40 Days
I've heard a lot recently about different 40-day things. One gentleman took 40 days to focus on recommitting to his marriage. Another person spent 40 days focusing on their prayer life. God brought to mind the 40 days of rain during the flood and the following renewal.
My life has been really crazy lately, going a lot of places and doing a lot of things. All worthy causes that I enjoyed helping out, mind you. But they took me away from home. Away from things that I need to be doing. I moved into my condo 11 months ago and I still have items that do not have a home other than the cardboard box they moved in. A whole dining room full of cardboard boxes. Yes, most of them came from a storage unit (otherwise known in the last two rentals as the garage) and haven't been touched in ages. But once in a while there is something that I need that I know is in one of those boxes and I have to go digging through them.

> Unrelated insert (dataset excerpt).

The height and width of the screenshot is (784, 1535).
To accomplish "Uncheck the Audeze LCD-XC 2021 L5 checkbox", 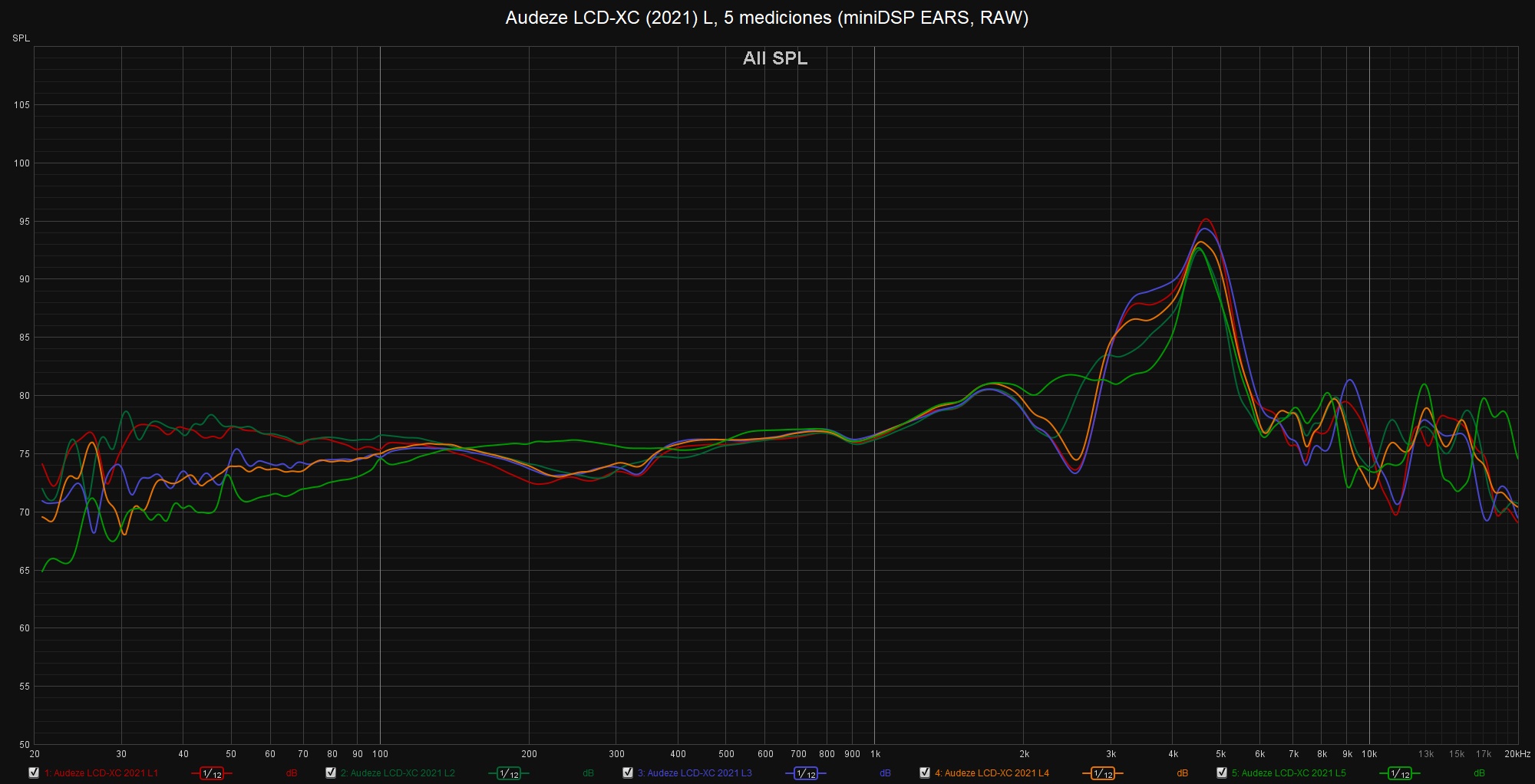I will (1222, 772).
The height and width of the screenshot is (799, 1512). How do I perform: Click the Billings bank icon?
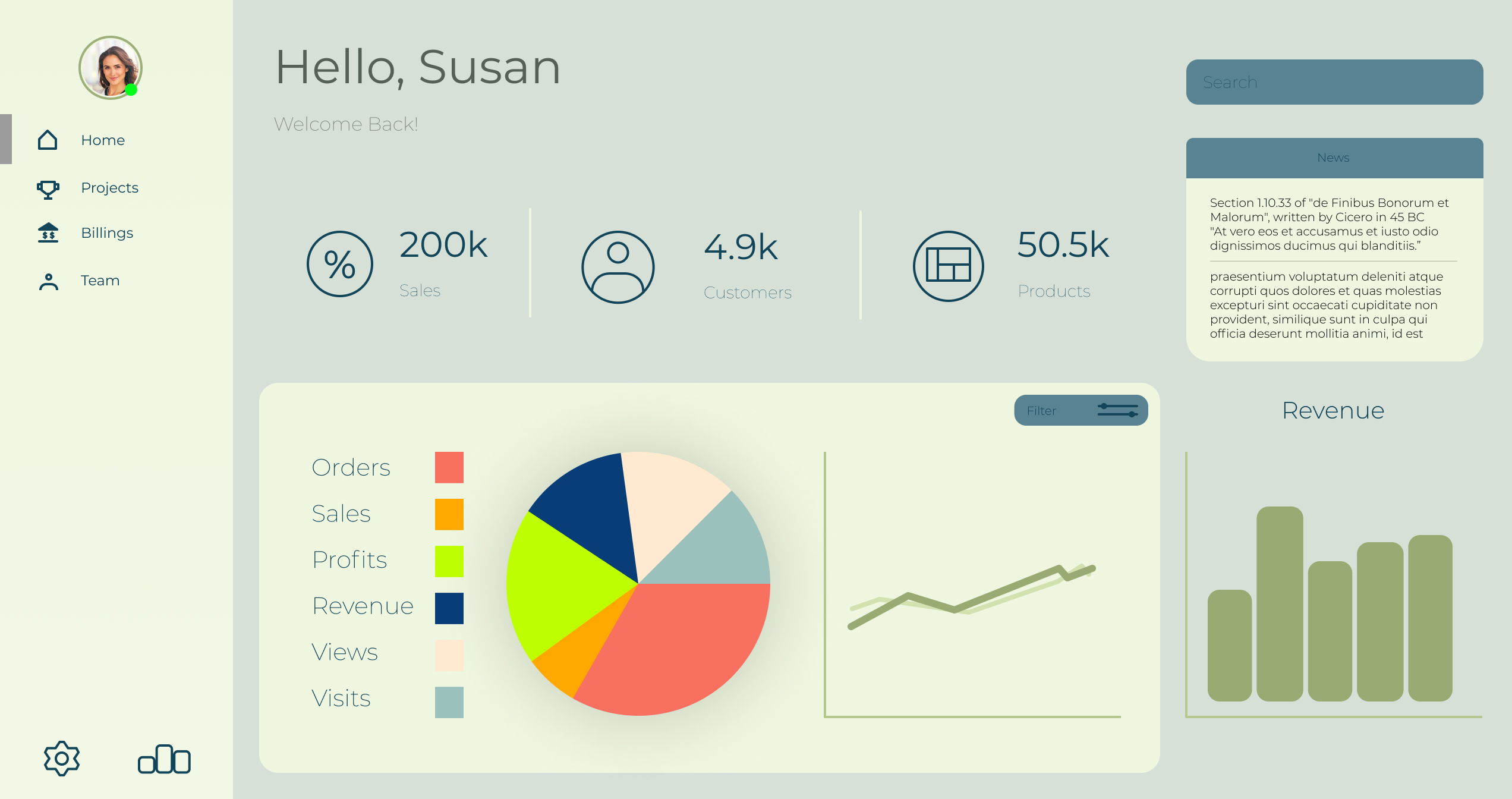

My birth certificate is something that still hasn't surfaced.
What honor am I bringing to God by putting myself out there and serving Him by helping others when I'm drowning myself? Not much. I long to be able to open my home and invite others in. To repay the hospitality served up by so many in my life. But I can't be Christlike and offer them a glass of water in my own kitchen because of it's condition.

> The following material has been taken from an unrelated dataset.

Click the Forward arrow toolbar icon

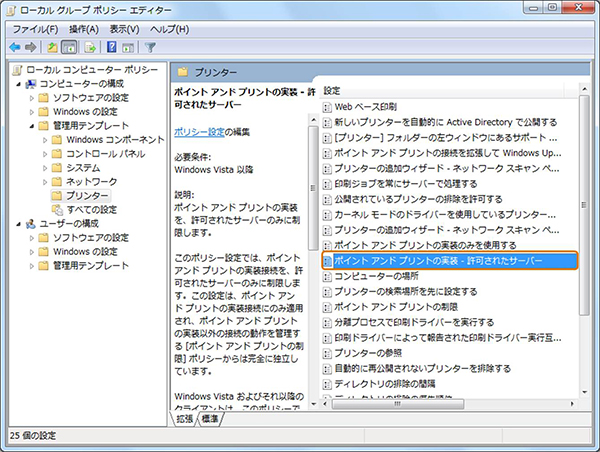tap(31, 46)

So, I am taking my 40 days. I will not feel guilty for saying no, I can't help with that. I will establish routines. I will attempt to arrive at work at the same time every day. I will put routines into place so that when I do begin to help others again my home doesn't suffer. And I will make at least a small dent in the mountains of boxes I am living among so that maybe I can have a Christmas party at my house this year!